日本財団 図書館


平和外交かなわずハワイは奪われた
 アメリカが着々とハワイ王国を奪っていくとき、ハワイの人たちは憤慨して武力蜂起しようとしますが、最後の王女となったリリウオカラーニはそれを止めます。穏やかに話し合いでいこうと止めて(これが島国のやり方だと私は言いたいのですが)、ワシントンへ行って民主党のクリーブランド大統領と話し合います。少しは成功しましたが、結局は米国大統領が替わったらすべてがご破算です。
 はかない人生の物語としては美しいのですが、国際外交という点で言えば、彼女の外交が余りにも平和外交だからハワイは奪われたと言えるでしょう。

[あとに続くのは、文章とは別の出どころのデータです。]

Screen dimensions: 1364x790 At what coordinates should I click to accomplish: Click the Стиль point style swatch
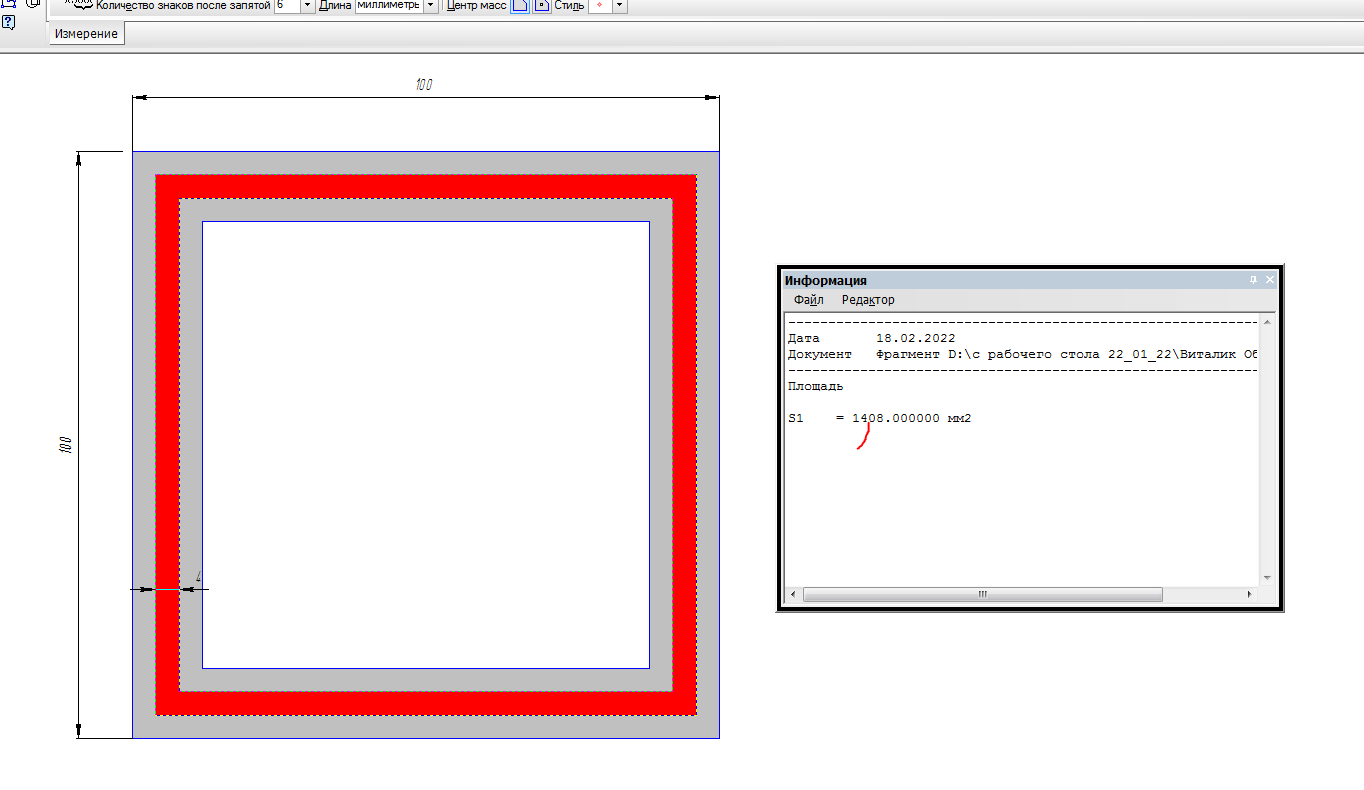[x=599, y=6]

 ハワイはきちんと主張したり、反撃したりすべきでした。奴隷制度の国だなどと言われているとき、すぐに反論しておかなかったので、そのままズルズルと干渉を受けていくことになったのです。
 一八八四年、このころまでに白人財閥が成立して、経済を取られてしまいます。つまり、最初に文化で押さえられ、行政制度のような文明で押さえられ、次に経済界を押さえられるという順番になっています。
 ハワイ人の政治組織も生まれてくるのですが、アメリカは王権の弱体化を図る憲法を押しつけます。つまり自主独立を奪っていきます。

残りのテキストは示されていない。